Gorelick’s team thinks his case and cut-and-dried enough to be reduced to a misdemeanor, or be thrown out of court altogether. He is, as Peterson, Gorelick’s co-counsel, terms it, “a church of one”, even if his credentials or approaches may raise a few eyebrows. Of course, a religious exemption can be opportunistic, even if it’s totally sincere. “Decriminalization, legalization … all these other paths are important,” says Peterson. “But right now, none of those keep Rabbi Benjamin out of prison.”

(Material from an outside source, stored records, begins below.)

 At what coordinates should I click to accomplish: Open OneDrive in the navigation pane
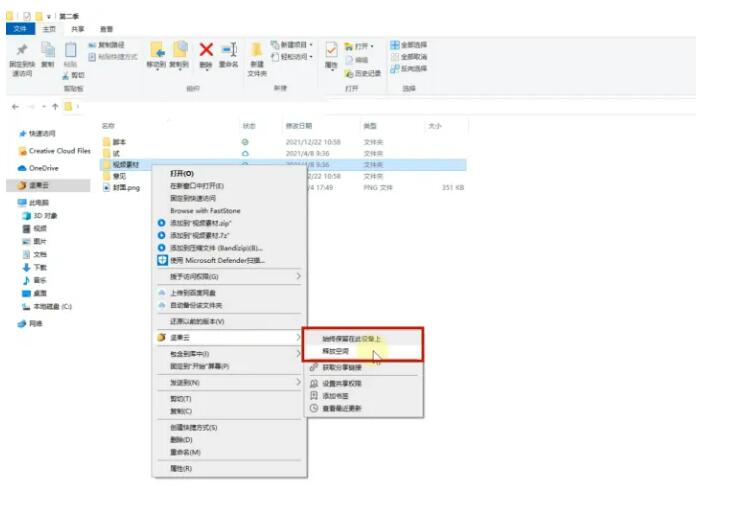click(x=44, y=168)
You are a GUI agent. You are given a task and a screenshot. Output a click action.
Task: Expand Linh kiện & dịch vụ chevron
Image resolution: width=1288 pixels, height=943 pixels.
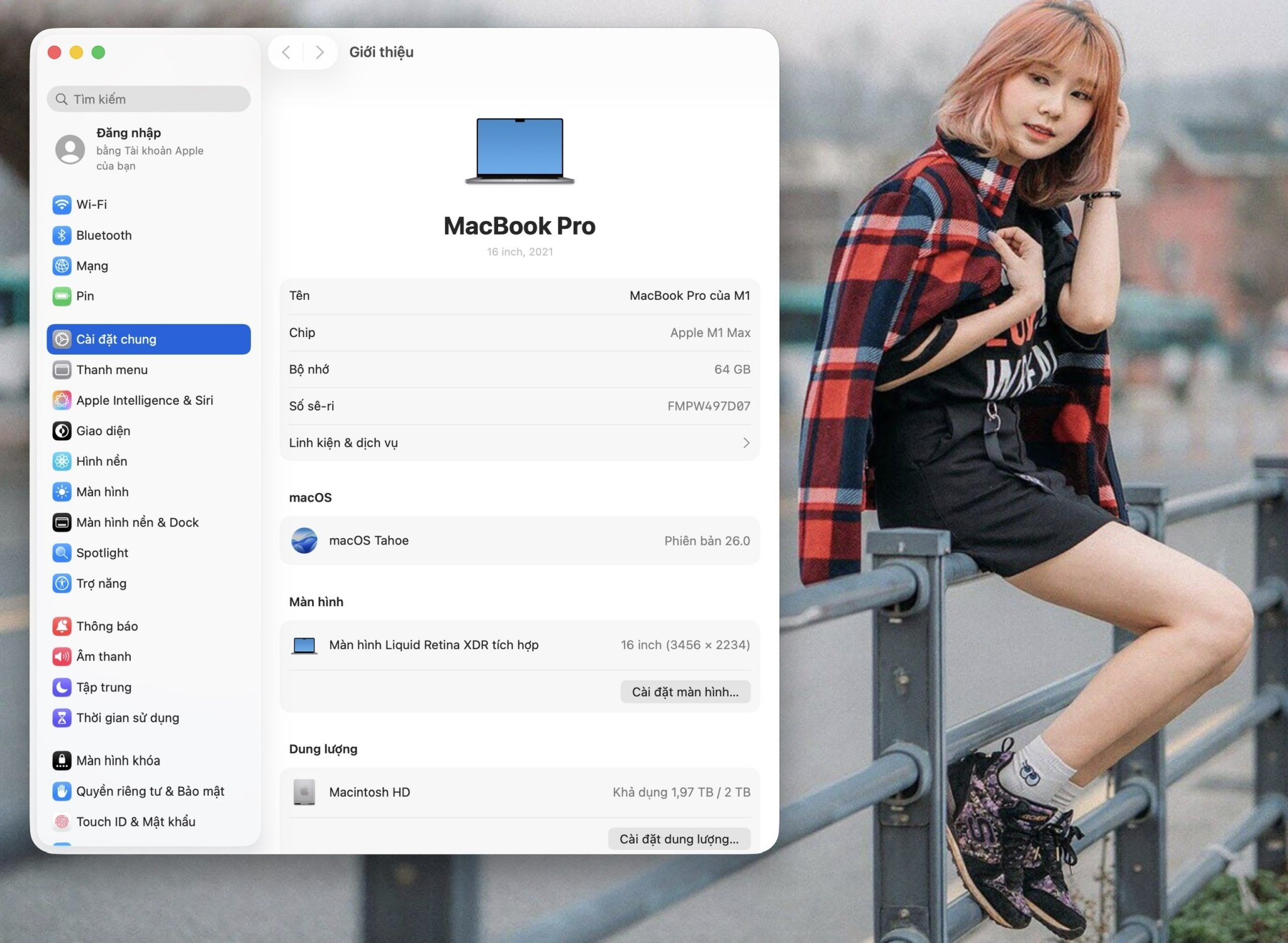tap(746, 443)
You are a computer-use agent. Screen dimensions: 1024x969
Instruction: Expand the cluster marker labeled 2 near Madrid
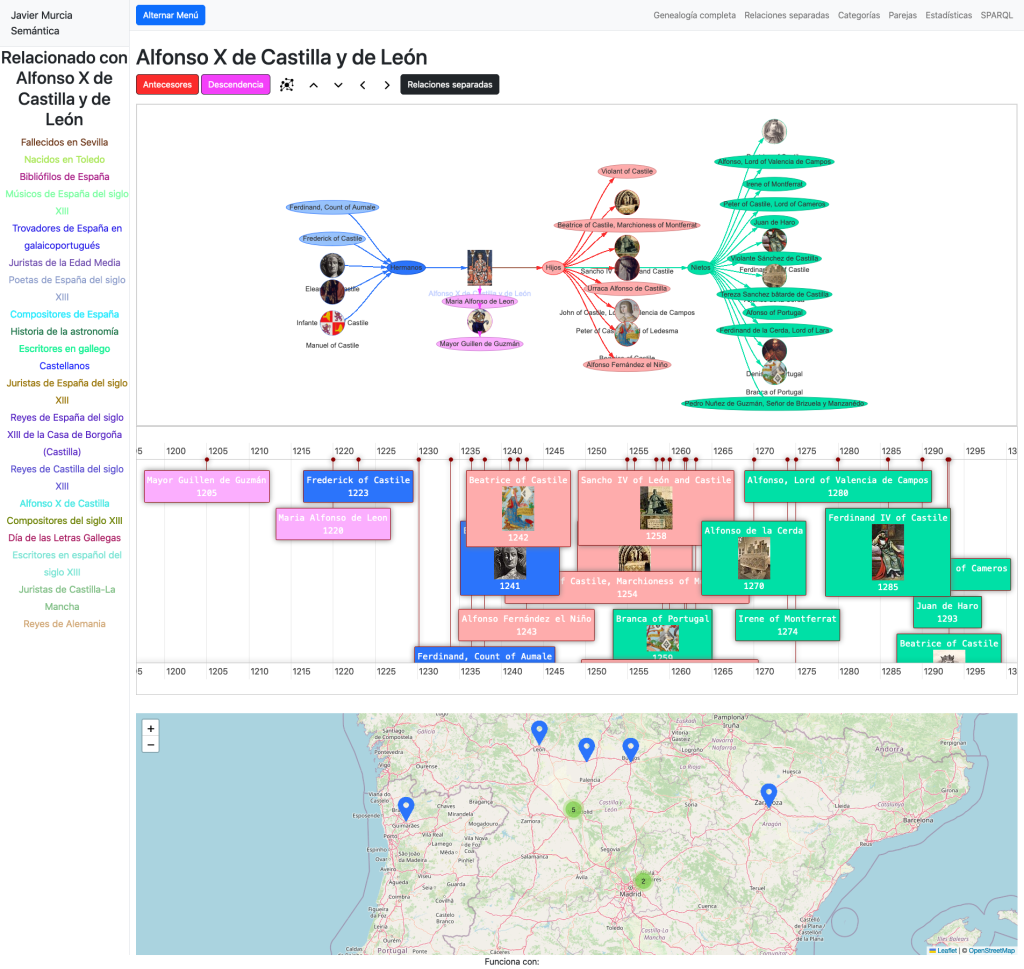[x=643, y=881]
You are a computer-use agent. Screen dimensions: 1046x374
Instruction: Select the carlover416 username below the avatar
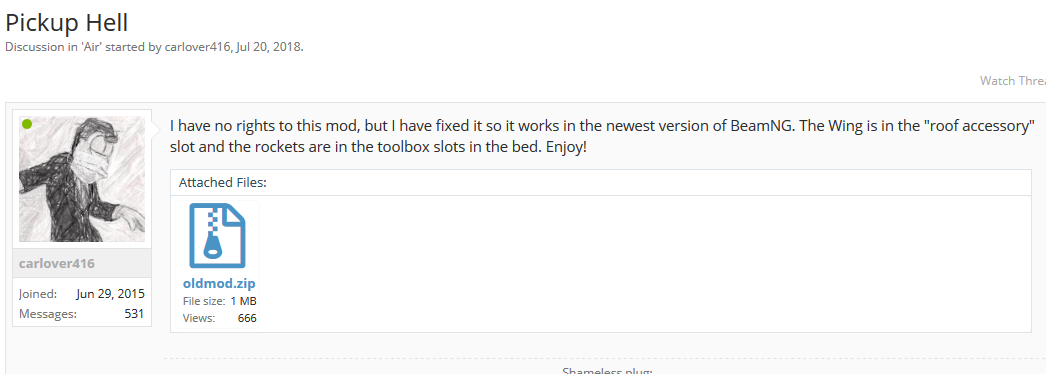[57, 263]

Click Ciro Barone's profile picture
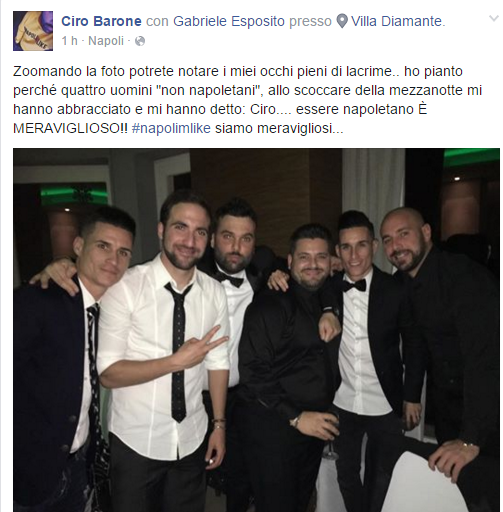33,31
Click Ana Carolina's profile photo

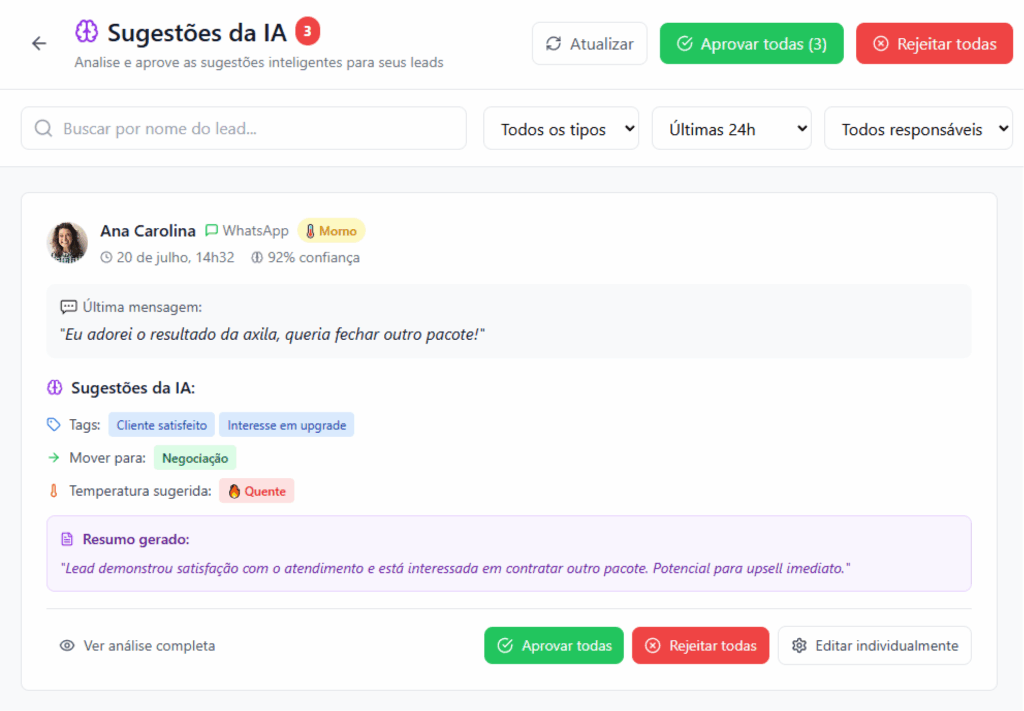point(67,243)
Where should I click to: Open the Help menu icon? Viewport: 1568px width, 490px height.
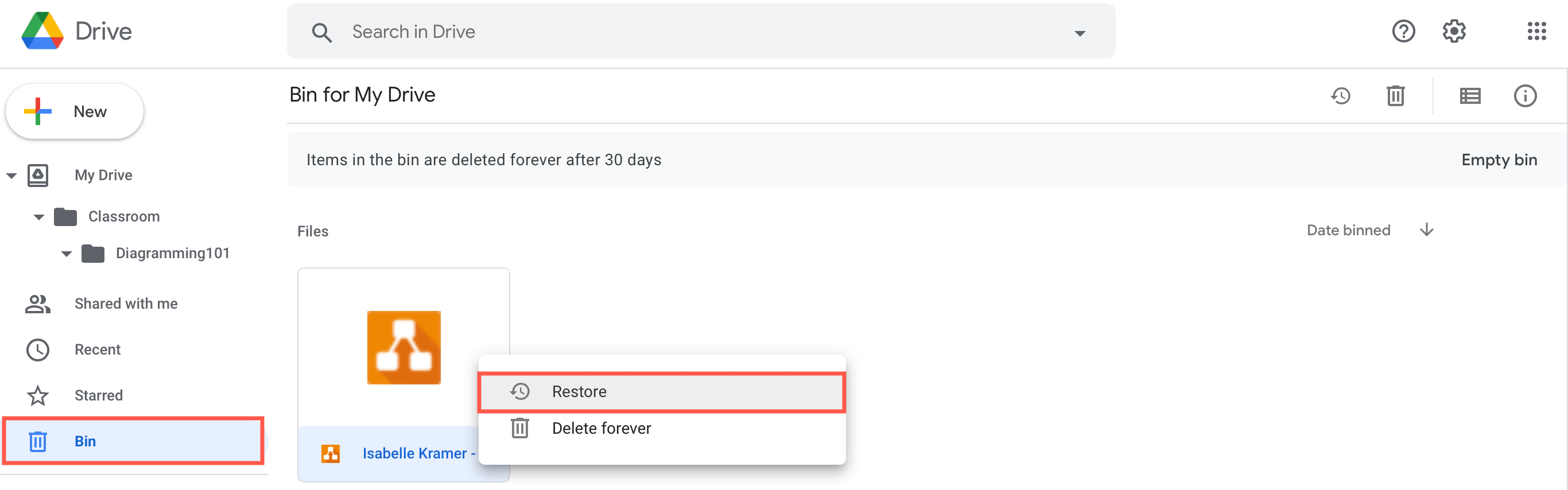point(1403,31)
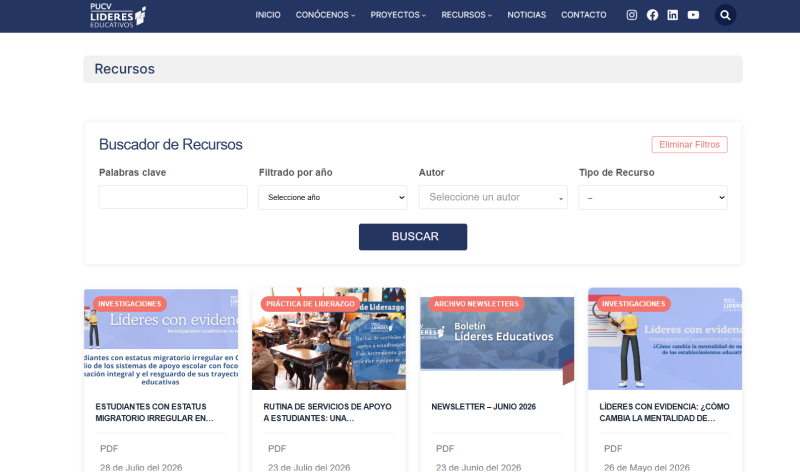
Task: Open Rutina de Servicios de Apoyo resource title
Action: coord(328,412)
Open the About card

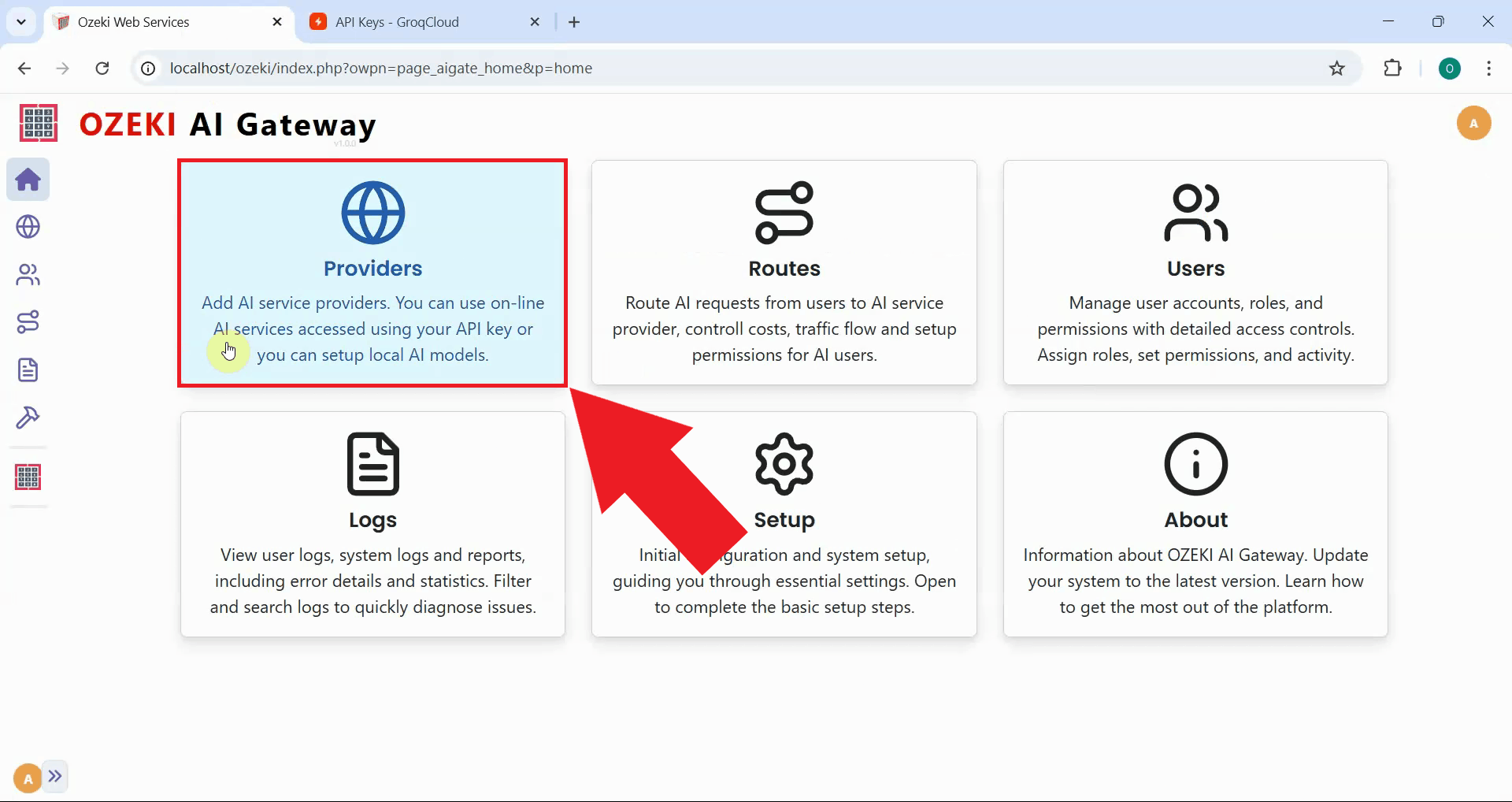1195,524
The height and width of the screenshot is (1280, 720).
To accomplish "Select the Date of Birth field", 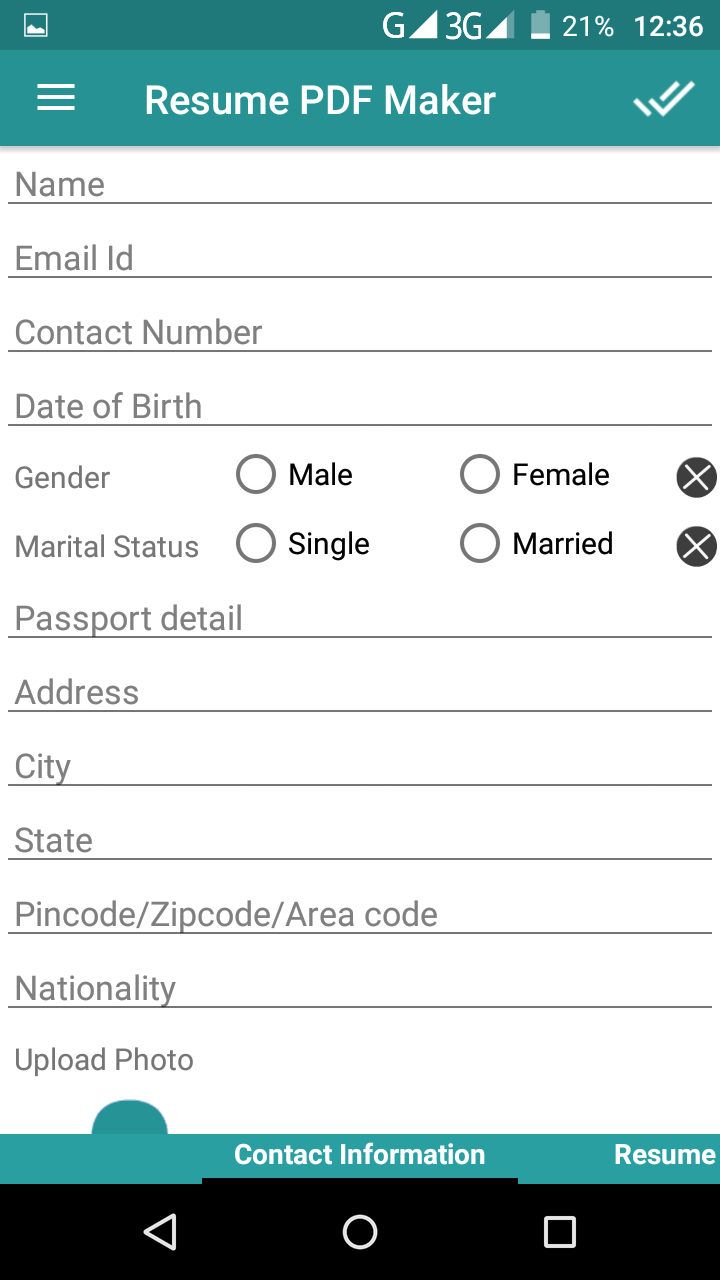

Those who are working to expand legal psychedelic use for everyone, regardless of faith or affiliation, do not want to see Gorelick imprisoned, even if they take issue with his tactics. “As someone who cares deeply about Jewish psychedelia, I don’t want to see anyone in jail,” Ginsberg says. “I do believe we actually have a history of use.”

***

In early June, I meet up with Gorelick in New York, a few weeks before his court date. Seated on a luxe leather sofa in the lobby of a midtown hotel, his once-defiant mohawk has grown shaggier, tufting out from under a kippah, as if wilting under the pressure of his current legal woes.

He’s in Manhattan, he says, to attend a Shavout dinner with a group of Hasidic Jews. Shavout is a traditional holiday celebrating the harvest, which, in some orthodox circles, also marks the occasion of the Torah’s revelation to Moses. These particular orthodox Hasids – followers of Rabbi Nachman of Breslov, a 19th-century Kabbalah revivalist – had been conducting their own experiments with psychedelics to explore the faith’s more mystical, further-out dimensions. Gorelick was not there to grace them with audience with the Mushroom Rabbi. He came to learn from them, and their traditions. “I kind of invited myself,” he admits.

Even as others pressure Gorelick to show his work – to point out where in Torah, or in Kabbalah, or anywhere in rabbinic teachings, mind-expanding drugs are justified, or even explicitly mentioned – he’s confident in his legal standing and in the future of Jewish psychedelia. “By showing people what is possible in the psychedelic space,” he explains, “it makes it more conceivable to achieve these insights in daily life.”